Yummy Hubby: “This is the best key lime pie ever.”
I kept the nourishing ingredients to myself. Little did my family know, this sweet treat has a cashew and avocado base. I know that sounds a little suspect, but trust me on this one, you can’t taste the avocado. Both of those ingredients are a fabulous way to add a creamy texture without using dairy products. Avocado also lends a lovely green color to this pie – the perfect compliment to the tart lime flavor. I love using mild healthy green ingredients in green desserts. Like when I added spinach to color a sneaky Mint Chip Shake or to our Kiwi Smoothies. So I hovered over that food processor and scraped the avocado in swiftly, before suspicious eyes noticed.
Lime pie has just been begging for some juicy berries. Why is this not the norm?! Let’s change that, okay? And you may have noticed I’m having a moment with edible flowers… I’m a believer in creating art whenever the mood strikes you. Side note – adult coloring books. It’s a thing and it’s about darn time. Friends, art is good for you. Make time for it. This key lime pie is also good for you. Like anything though, moderation.
The first time I made this pie I went back and forth about whether to blend the blackberries in or use them to decorate the top in a mandala like fashion. As I was concerned the color wouldn’t be as brilliant as I would hope, I went with the later. But I just had to try blending them, so I made this vegan key lime pie again the next day, and I’m so glad I did…

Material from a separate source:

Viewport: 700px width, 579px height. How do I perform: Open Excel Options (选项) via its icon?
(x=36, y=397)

All the ingredients get whirled together in a food processor or high powered blender. Easy! If you’re making the swirly variation, pour 3/4 of the green mixture into the crust and then blend in the blackberries to the remaining mixture. Then get swirly whirly with a knife and voilà!
Hello you sexy lime pie!
This vegan key lime pie is best served partially frozen, kind of like an ice cream pie. I recommend keeping it in the freezer and taking a slice out 10 minutes before serving.
Another great thing about this crazy delicious key lime pie is that you can make it in advance and grab a slice whenever you need a sweet treat.
Vegan Key Lime Pie
- 1 3/4 cups graham cracker crumbs (12 graham crackers), gf if needed*
- 1/2 cup melted Organic Earth Balance (or favorite butter alternative)

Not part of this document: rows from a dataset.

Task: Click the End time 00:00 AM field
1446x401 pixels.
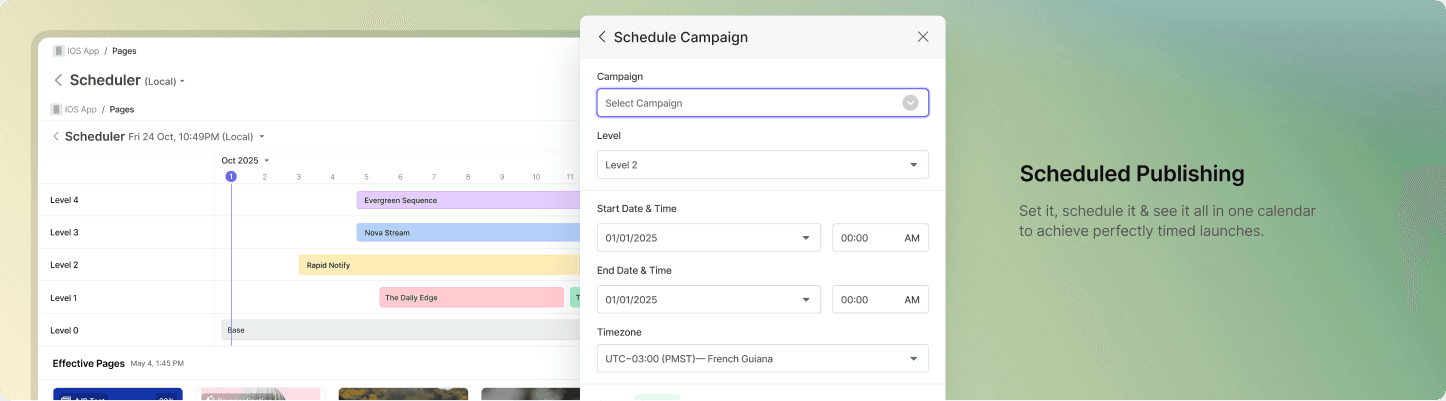Action: tap(880, 300)
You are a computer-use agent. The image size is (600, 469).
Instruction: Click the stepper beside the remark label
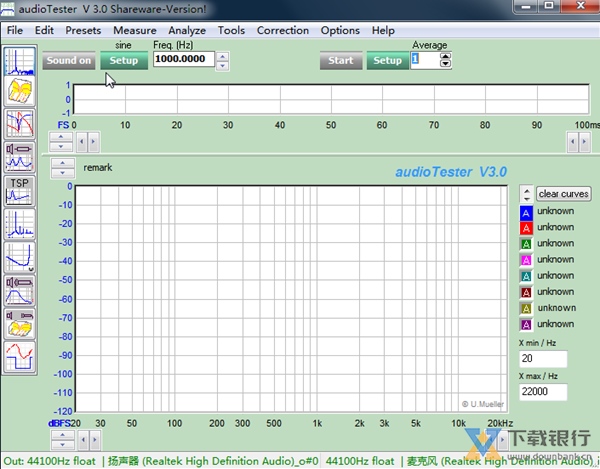pos(62,168)
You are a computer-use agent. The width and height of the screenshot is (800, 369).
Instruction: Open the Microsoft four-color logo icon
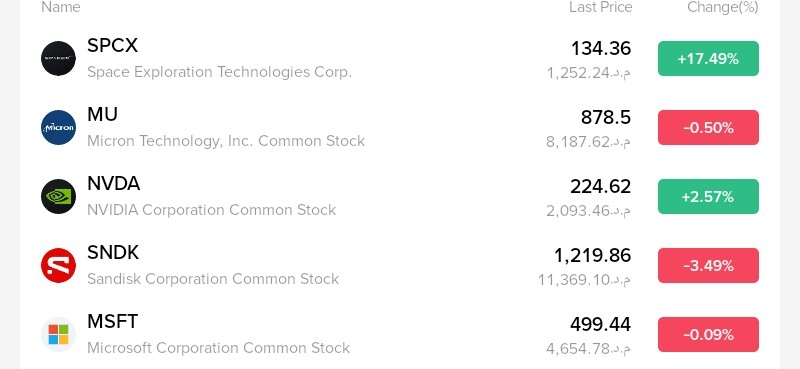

- 1 1/4 cups raw cashews, soaked in water overnight (or 3 hours with boiling water poured over), drained
- 1 large avocado, peeled and pitted
- 2 tablespoons melted coconut oil
- 2 tablespoons lime zest
- 1 cup fresh lime juice (I prefer sweeter Persian limes)
- 1/2 cup honey*, coconut syrup or agave syrup
- 1/2 cup unsweetened coconut or almond milk
- 1 cup blackberries
- Preheat the oven to 350 degrees F. Stir together the graham cracker crumbs and melted Earth Balance. Press firmly into the bottom of a 9-inch springform pan. Bake for 10 minutes. Cool completely.
- Place drained cashews, avocado, coconut oil, lime zest and juice, sweetener, and milk into the bowl of a food processor or blender. Blend until completely smooth. Taste and add more sweetener to sweeten, and/or more lime juice, to reach desired tart/sweetness. I like this quite tart, so I add a few more squeezes of lime.
- If you are making the blackberry swirl, pour 3/4 of the lime filling into the crust and smooth with a spatula. Add the blackberries to the blender and puree until very smooth. Place dollops of the blackberry mixture on top of the green mixture and swirl in. If your swirls aren’t going well you can just smooth the blackberry layer on top. If you are decorating with blackberries instead of swirling, pour the entire batch of lime filling into the crust and smooth. Press blackberries into the top in any design you like.
- Cover with plastic wrap and freeze overnight or at least 4 hours until firm.
- To remove from springform pan, run the sides under warm water and release. Slice into wedges. Remove from freezer to thaw 10 minutes before serving.
*Most graham crackers are not vegan, as they contain honey. You can find them in some stores, make your own, or use a date and nut based crust if you would like this to be 100% vegan. Nabisco original grahams are vegan, according to PETA.